> **Data provided**

☆ ☆ ☆ ☆ ☆

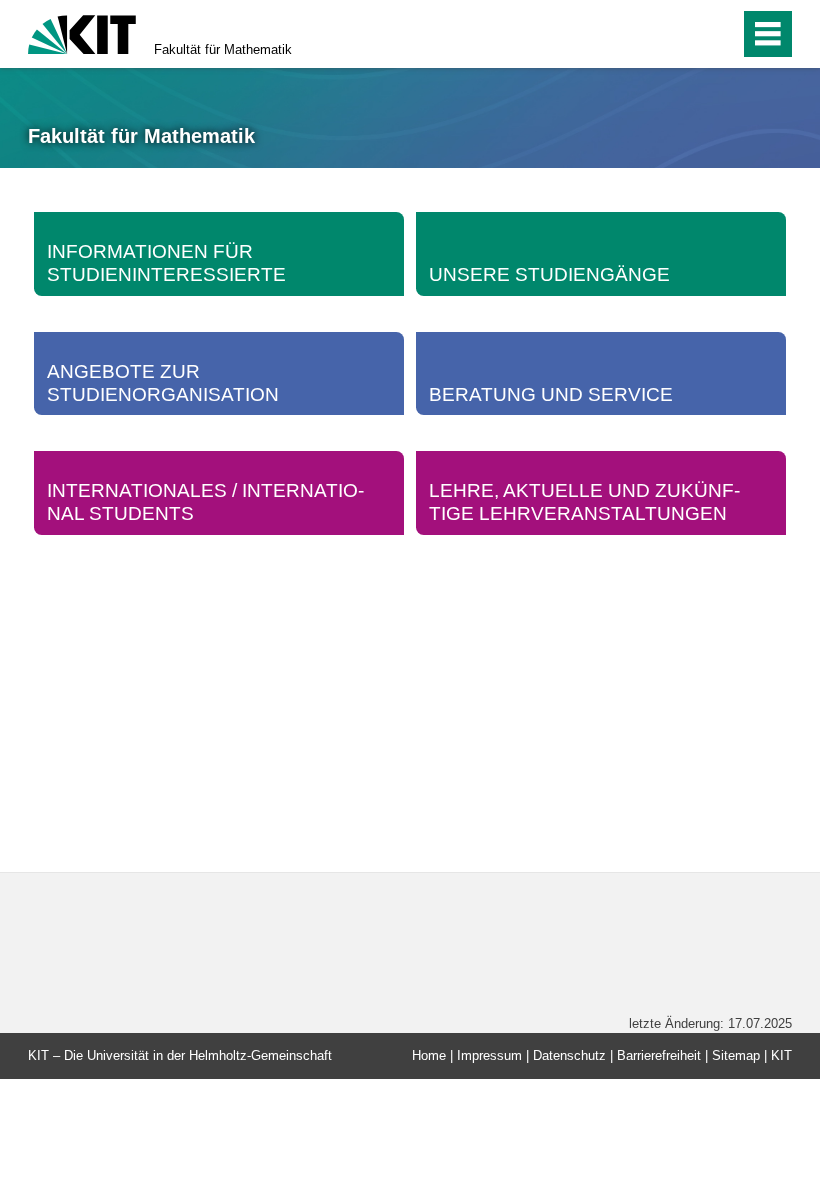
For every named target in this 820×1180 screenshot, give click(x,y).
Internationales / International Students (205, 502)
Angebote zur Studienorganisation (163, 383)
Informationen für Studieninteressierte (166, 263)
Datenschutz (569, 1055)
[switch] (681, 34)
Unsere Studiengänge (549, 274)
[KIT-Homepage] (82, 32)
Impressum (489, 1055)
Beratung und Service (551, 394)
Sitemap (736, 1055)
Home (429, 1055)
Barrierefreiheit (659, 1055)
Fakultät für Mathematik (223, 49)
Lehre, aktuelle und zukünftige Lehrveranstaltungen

☆ ☆ ☆ ☆ ☆

> **What to produce**
Give back every line of the material exactly as written, but not the pictures.

> **Written solution**
For every named target in this 820×1180 screenshot, give click(x,y).
Internationales / International Students (205, 502)
Angebote zur Studienorganisation (163, 383)
Informationen für Studieninteressierte (166, 263)
Datenschutz (569, 1055)
[switch] (681, 34)
Unsere Studiengänge (549, 274)
[KIT-Homepage] (82, 32)
Impressum (489, 1055)
Beratung und Service (551, 394)
Sitemap (736, 1055)
Home (429, 1055)
Barrierefreiheit (659, 1055)
Fakultät für Mathematik (223, 49)
Lehre, aktuelle und zukünftige Lehrveranstaltungen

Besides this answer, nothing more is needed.